3. I used to chew rubber bands. (I know it's gross, but in my defense, they were clean -- straight out of the box -- and I washed them first.) It was like an addiction and I couldn't help myself. I craved them and they were like chocolate. I searched several times on the internet for rubber band chewing addictions but always came up empty. It went on for 9 or 10 years and drove TheManoftheHouse crazy. Then last year, I had to have surgery (you know that wonderful surgery where they rip your female parts out and when it's all over you feel better than you've felt since you became a woman!) During the pre-surgery tests they discovered that I was
severely anemic so I spent a few weeks having IV iron treatments. What does this have to do with rubber bands? After those IV treatments I couldn't even stand to put a rubber band in my mouth. They tasted awful -- it was SO weird. It must have been my body searching desperately for the iron it was lacking. So, I guess that was an old weird thing, 'cause it doesn't happen anymore.

4. Many people think it's weird that my office cubicle is only 4 cubicles away from where TheManoftheHouse sits.

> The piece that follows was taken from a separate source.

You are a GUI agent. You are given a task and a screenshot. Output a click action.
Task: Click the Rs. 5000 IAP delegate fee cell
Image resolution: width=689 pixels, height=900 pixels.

We haven't killed each other and we're still married after all these years. However, you probably won't find us gushing about being best friends yadayada, 'cause no matter how much we love each other, we do get sick of each other. ;-)

5. I have a pretty high tolerance for dirty bathrooms. They don't get to the point that they're unhealthy, but I'm not neurotically cleaning them all the time. Hey. I'm working full time -- if I cleaned as much as you're supposed to, I wouldn't have time for all the fun stuff. Most of my friends have cleaning ladies but I can't bring myself to spend good fabric money on someone to clean my toilets.

6. This won't be weird to you guys, but most of my friends think I'm weird 'cause I sew, quilt, knit, etc. A few of the guys at work basically told me how stupid it was to knit your own socks. Whatever. The joke's on all of them now though, 'cause there's this huge resurgence in all lovely things handmade. I'm SO happy to see its return -- especially sewing. I'm just so sorry that it languished long enough that a lot of smaller independent quality fabric stores went out of business. Hopefully they'll start popping back up again.

So, there's my weirdness. Most of my blogger friends have already been tagged, so I'm tagging my non-blogger e-mail friends. Like Scruff, you know who you are!


P.S. Does this smaller font seem easier to read? The old one seemed SO BIG!


autum said...

Hi Anna,
My daughter, who's 19 now didn't crawl and walked at 16 months. She spoke freakishly early but refused to walk.
I think the rubber band chewing thing is called pica. Some people eat laundry soap, some eat clay. At least you just chewed the rubber bands.

Beth said...

Whoa the rubber band thing is crazy talk!